Kunnessin is regularly noted by his preternaturally observant wife to be an especially dangerous predator.  He may not be the smartest, nor the most meticulously skilled fencer, but beneath the surface is an animal who will kill anyone faster than the blink of an eye if a rapid calculation in his predator brain says that his safety demands it.  And he's the general, with the placid face.  The rest are varying degrees of crazy.

They are the product of war and their country's military, which is also the consumer of their skills and aptitudes.  We do not know if Faralia is in the right, as we see the ground view rather than the bird's eye view, with the point being that from the soldier's perspective, it does not matter.  Their position is the same, whether their country is the aggressor or defender.  Once the war begins, the perspective of the soldier is the same because the battle is the same.

The Janus-like faces of peace activists-- the authentic humanitarian and the partisan masquerading as a peacenik because it is easier than admitting to sympathy for a losing but indefensible evil-- are irrelevant here.  Yes, people die in war.  No, it's not the same.  One side will often, if not always, have a stronger moral claim, and so long as war was forced, the inevitability of death simply is.  Win, and make no apologies for winning, if your cause is just.   The Union was right.  The Allies were right.  (Further, whoever's cause is the extermination of the Jews is wrong.  When you are fighting them, you are right.)  Fight and win.

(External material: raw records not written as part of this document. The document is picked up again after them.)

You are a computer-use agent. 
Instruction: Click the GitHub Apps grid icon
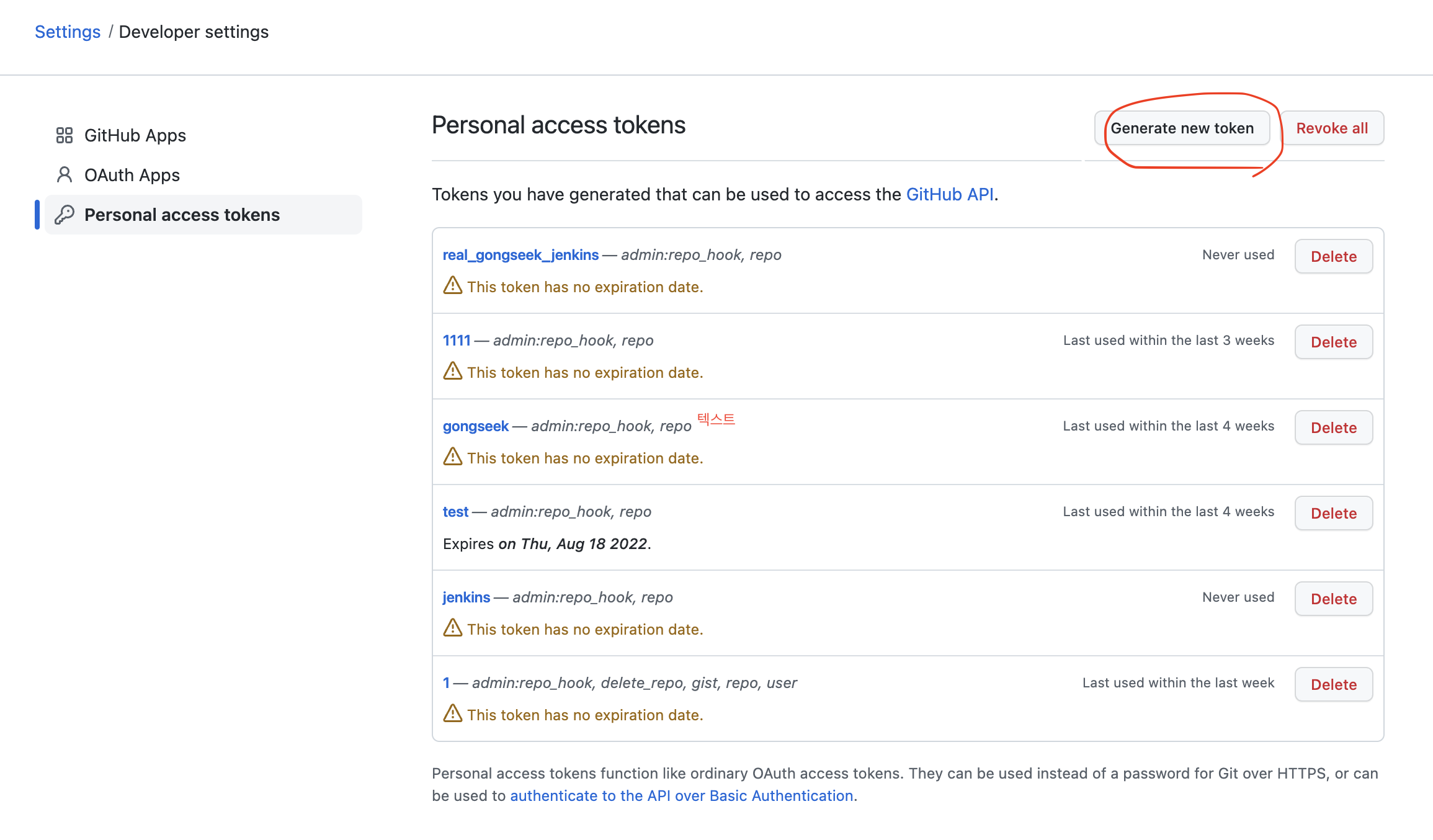[65, 135]
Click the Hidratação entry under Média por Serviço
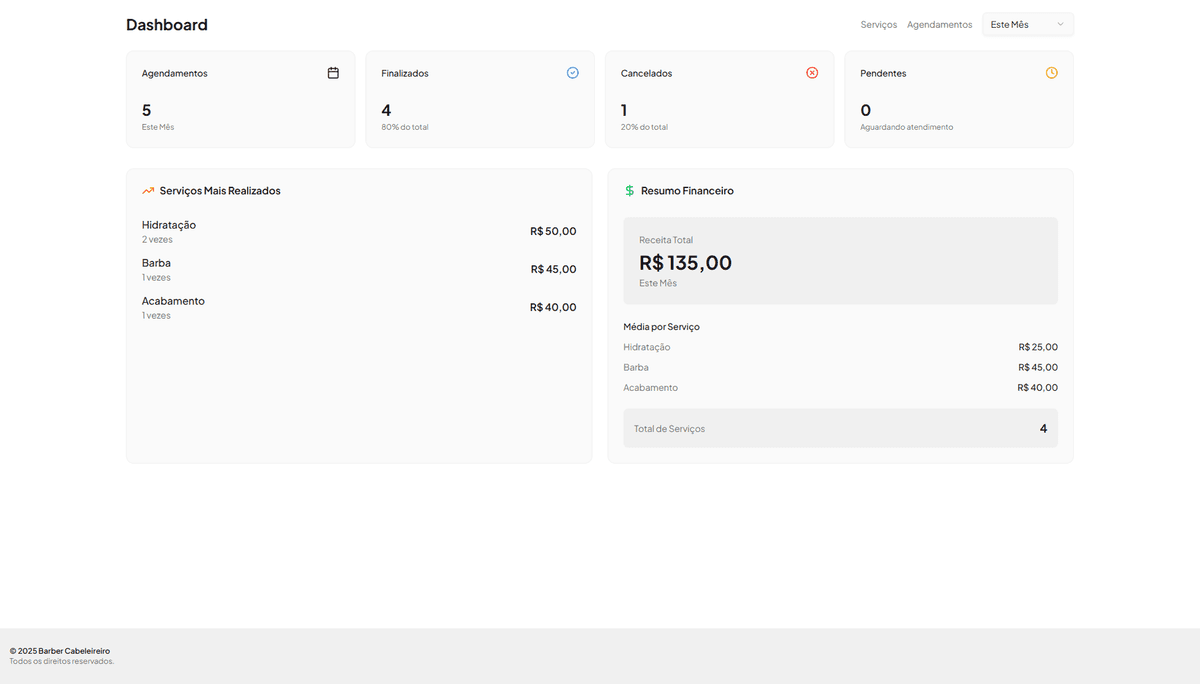The width and height of the screenshot is (1200, 684). 646,347
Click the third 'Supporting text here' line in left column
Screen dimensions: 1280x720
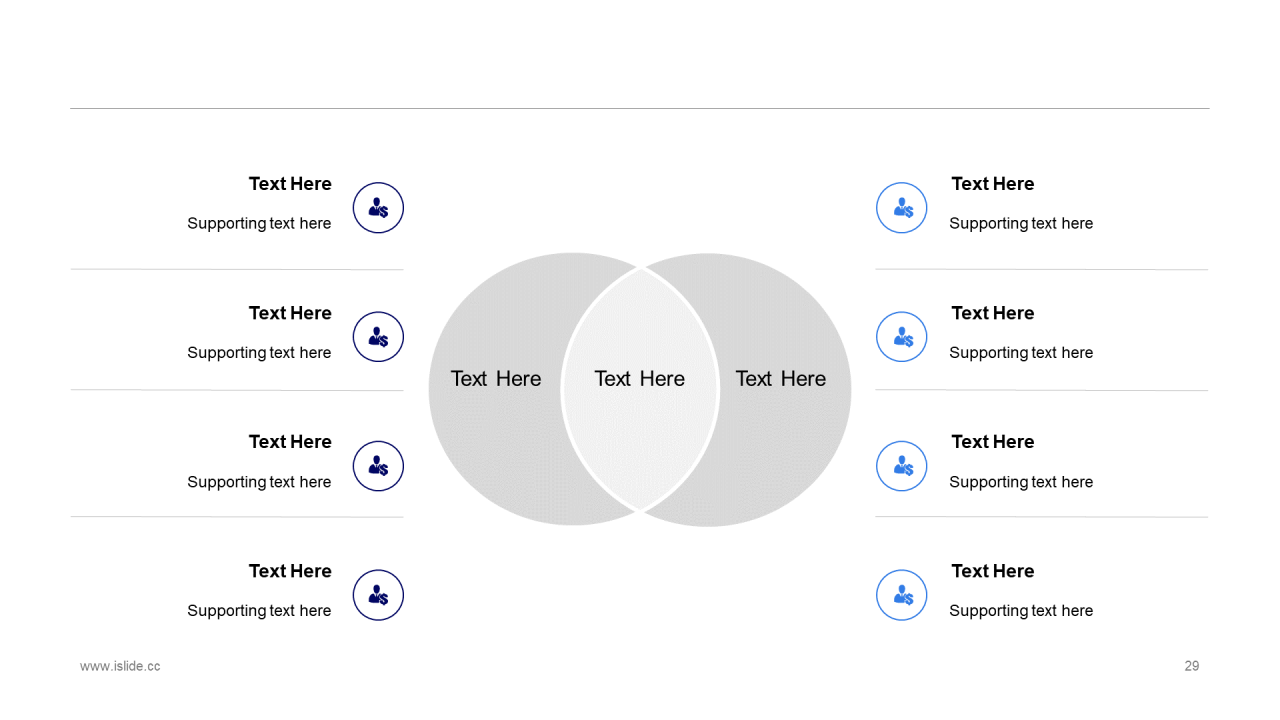[259, 482]

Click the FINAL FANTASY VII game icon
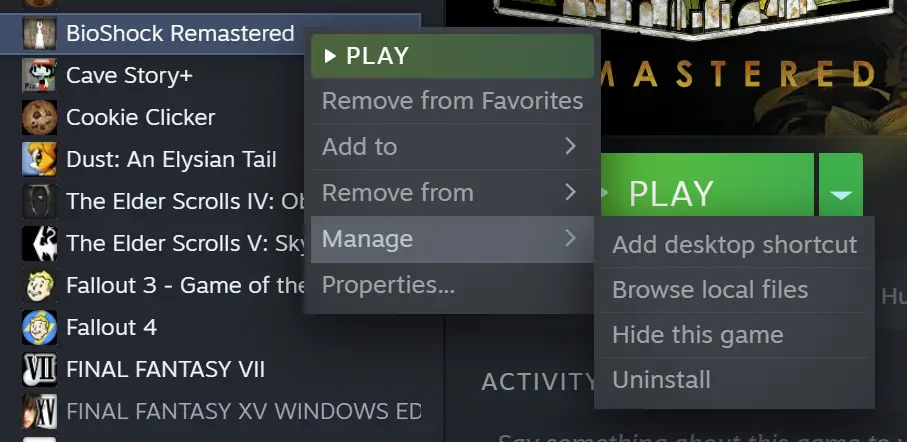pyautogui.click(x=39, y=369)
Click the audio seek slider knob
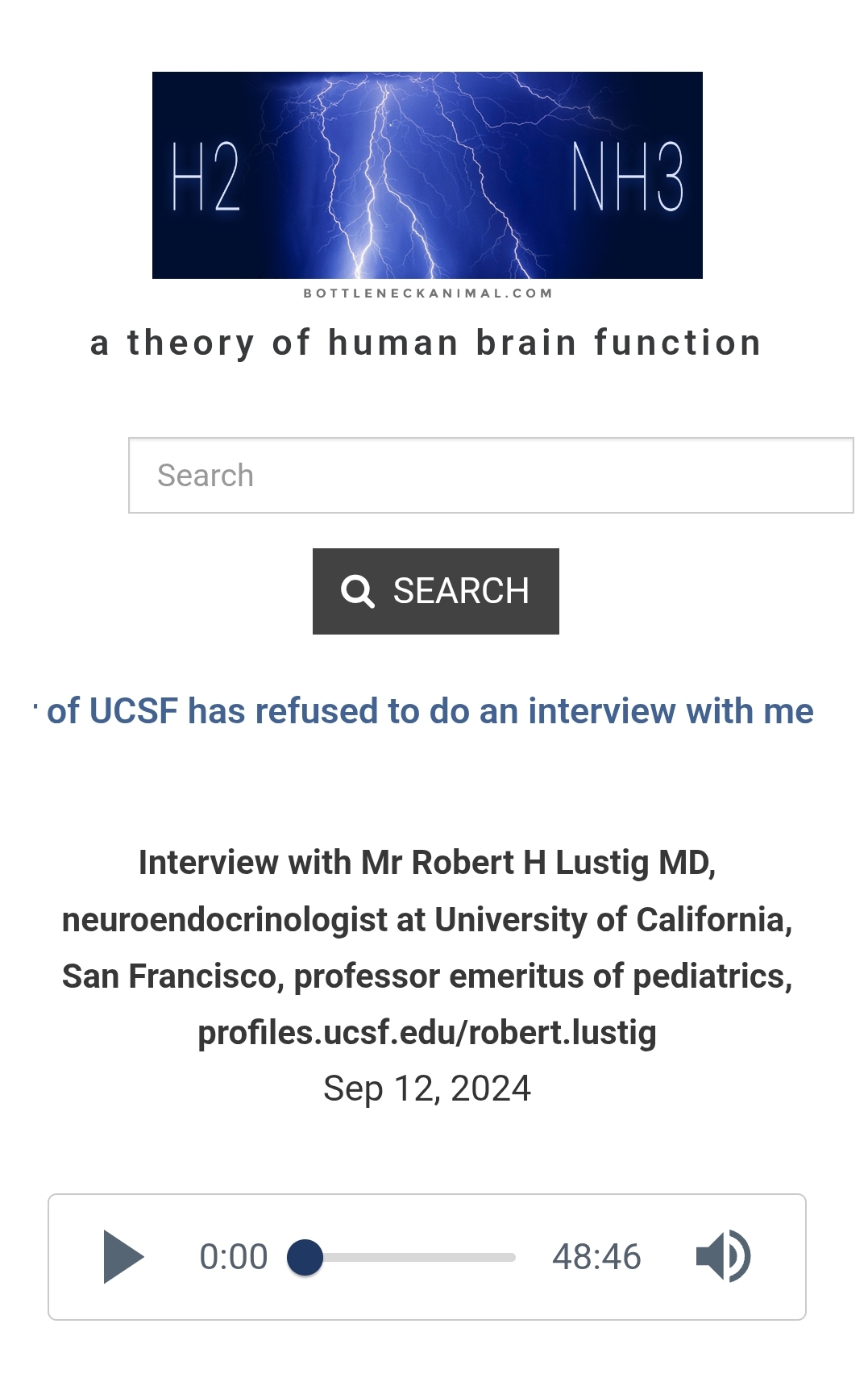 [305, 1257]
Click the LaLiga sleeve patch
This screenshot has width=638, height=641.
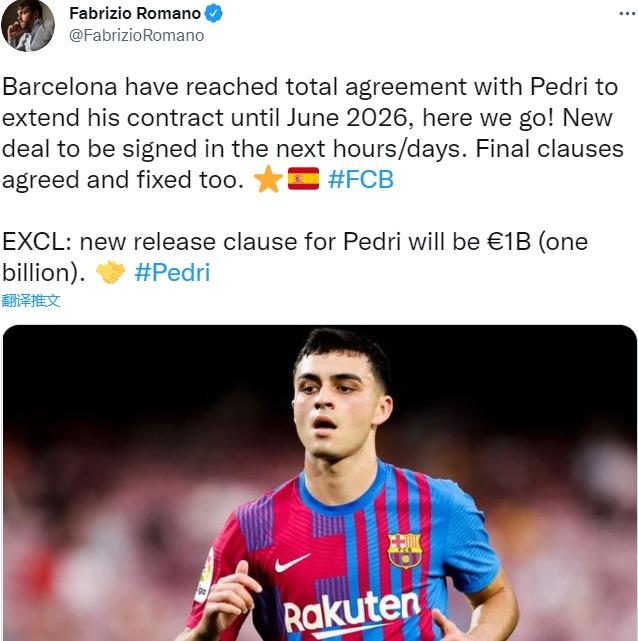[206, 576]
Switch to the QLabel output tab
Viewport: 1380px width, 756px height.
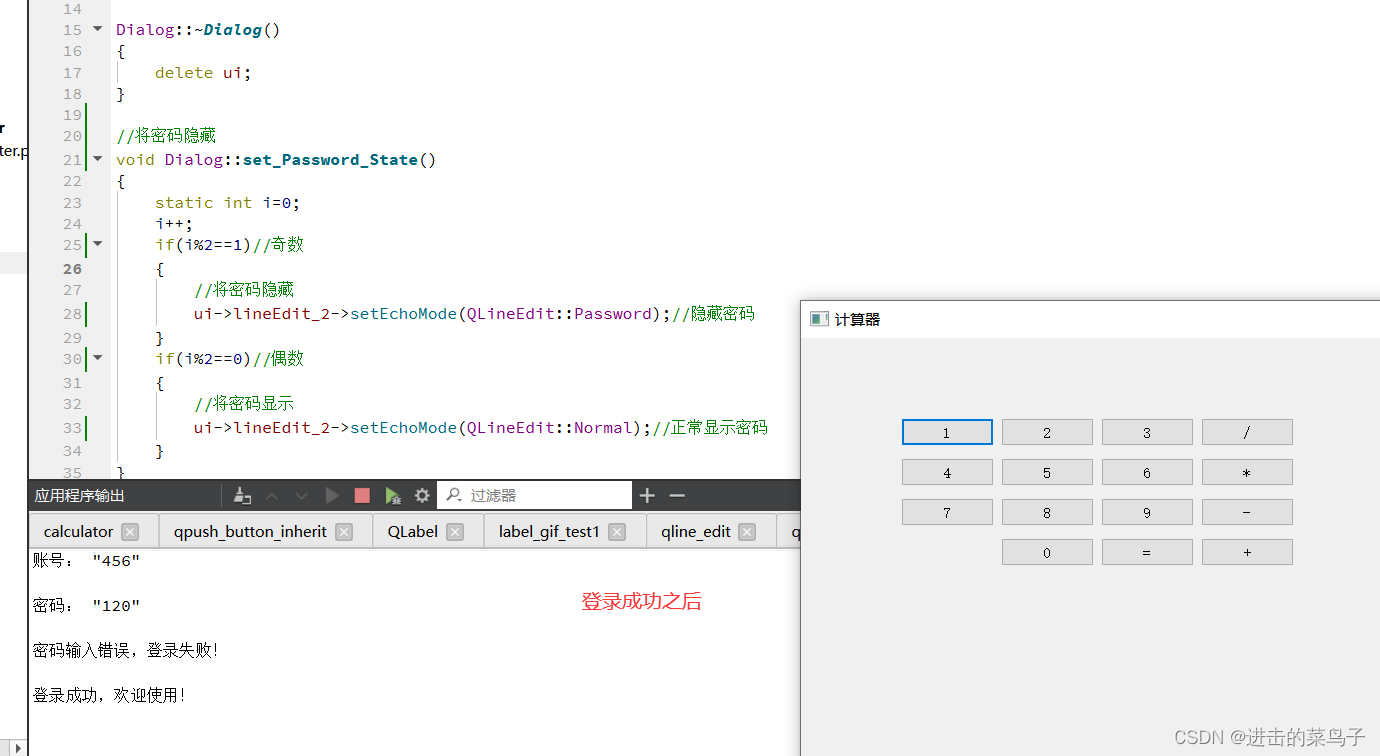411,531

Yet the soldiers must be tallied among the cost.  The more brutally they fight, the more damaged they are when they emerge.  Can they re-enter society?  That question is hardly new.  Parker gives us soldiers whose tactics are terrifyingly suicidal, from which no one can emerge whole, from which no one can emerge capable of re-entering society, and so Kunnessin and The A Team Company seek, instead separation, which may be a good idea, yet even aside from the complications of Muri's crazy wife, the discovered gold, the military arriving, and all of the twists, they are still so wrecked that they wind up, by legend, fighting each other in perpetuity on a volcanic island.

Call it the smaller, and less visible cost of war.  Would a world without war be nice?  Like a world without any shortages, yes.  Exactly like that, and just as realistic.  Hence, is the notion justification to surrender to evil?  No.  Evil must be confronted, sometimes with force, and defeated.  Yet it would not be a challenge were there no cost.  Some costs are visible, and some images tug at the heart.  Broken soldiers don't tug at the hearts of certain activists.  Yet such prosperity we have.

How is that?

Did A Company fight on the right side or the wrong side?  Would it change your reading?  Suppose they did fight on the wrong side.  Isn't there a similar group on the right side anyway?  And if they were on the wrong side, then by being a traitor, Aidi helped the good guys.  See my point?

One way or another, yes, the bird's eye view matters, but so does the ground.

Jim Hurst & Missy Raines, "The Hero," from Synergy.



*Historically, pikes were what ended cavalry facing each other in battle, but let's let Parker have this for the sake of the story.